Re: Favorite song of yours that you have written and why:

Ra: I think so far my favorite song is Carry Me Home, which is one the new album. It took all of 20 minutes to write and came to me, lyrics and melody, all at once. It is close to my heart.

Re: Since you started recording with different intentions and then came out of the studio as part of a band, how have your visions for your musical career changed?

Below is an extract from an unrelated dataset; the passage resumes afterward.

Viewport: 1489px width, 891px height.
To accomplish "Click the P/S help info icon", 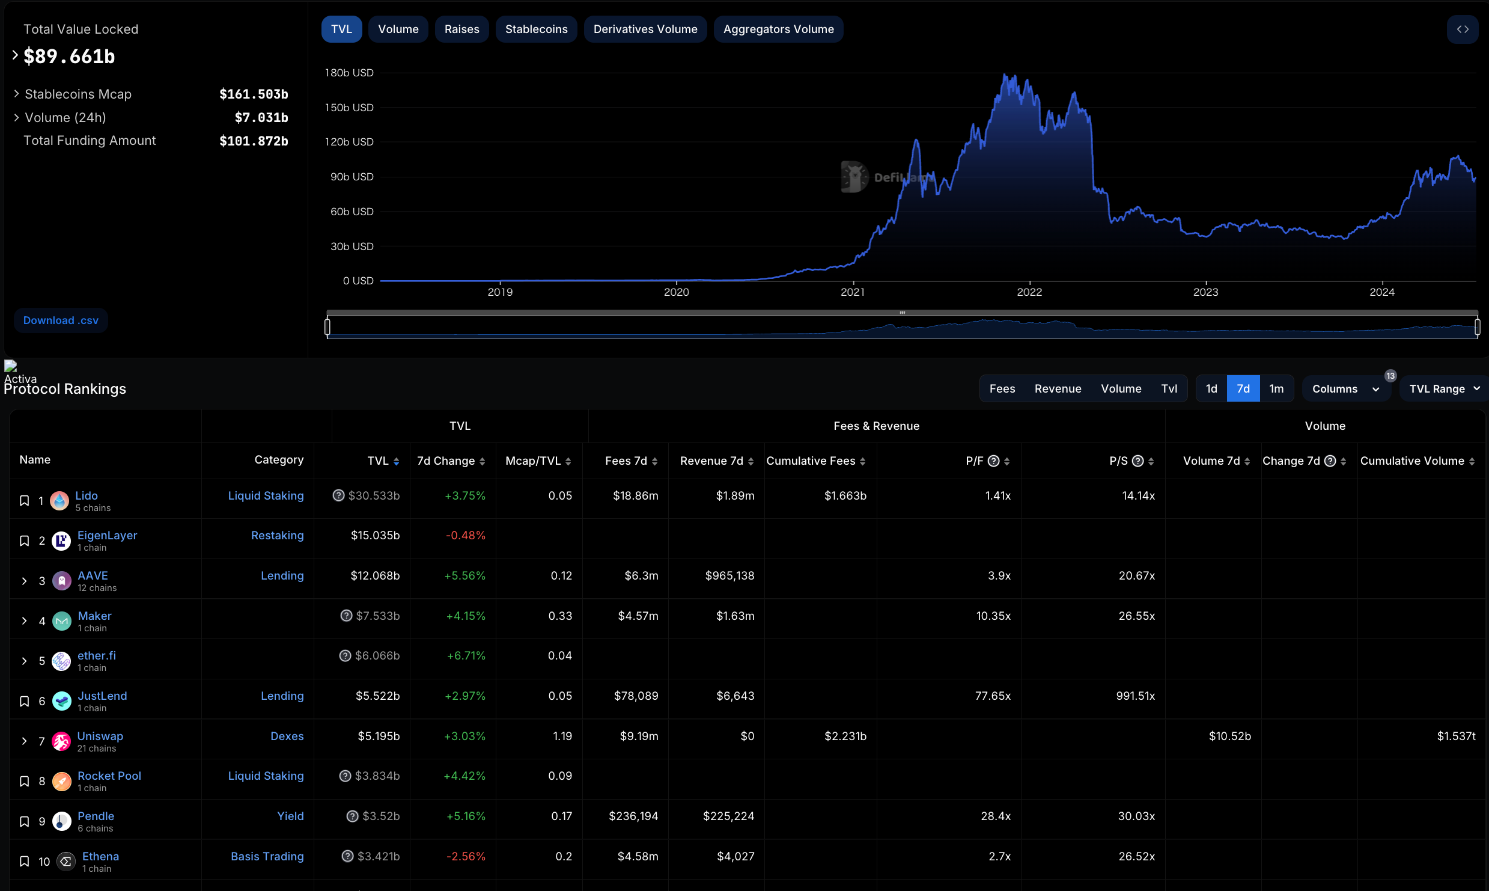I will coord(1137,461).
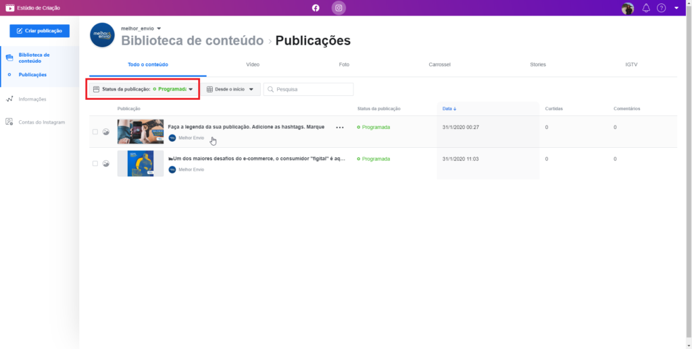
Task: Open Informações in the sidebar
Action: pos(32,99)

Ra: This band has brought more to my music than I ever could have imagined on my own. What I am writing now is even better, what they are contributing is better. The songs, Fall Down and Let Yourself Go on the album were the last two songs to be recorded and had the full input of the band involved and I love how they turned out. The sound is changing and evolving and becoming something all its own and I am thrilled. The live show is also now really becoming a “show” which is hard to pull off when you are a singer/ song-writer hiring players. What we do live is going to be a lot of fun and really entertaining. Instead of me being, and working, and fighting for only myself, I now have a team of people on board that I trust in business, life and in music. It is a huge blessing.

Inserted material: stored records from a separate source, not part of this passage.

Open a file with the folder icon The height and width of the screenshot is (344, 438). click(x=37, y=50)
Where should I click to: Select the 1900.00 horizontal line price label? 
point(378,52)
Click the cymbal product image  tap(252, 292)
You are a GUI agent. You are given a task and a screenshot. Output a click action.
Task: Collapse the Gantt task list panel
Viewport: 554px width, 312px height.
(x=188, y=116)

Re: The album seems to have a theme of encouragement, consistently sympathizing with a heartbroken listener but never allowing her to wallow in despair. What have been the biggest sources of encouragement and inspiration for you?

Ra: God. My faith is my core and the inspiration from knowing that love exists and it is bigger and more miraculous than we imagined, has changed my worldview. I have been through a lot in the last three years. A lot! But I have seen miracles in my life and in the lives of my friends and this band. It is undeniable that even in the dark places, light exists, and it uses those struggles to build you into something better if you let it. You can see this hope and love in the people around you, in the earth and universe, and hopefully in yourself as well.

Re: You came up with the “and The Kings” because you believe the musicians in the band are kings of their craft. What do you think it takes to become a “king” of an art form; do you think talent trumps dedication and are successes more important than failures?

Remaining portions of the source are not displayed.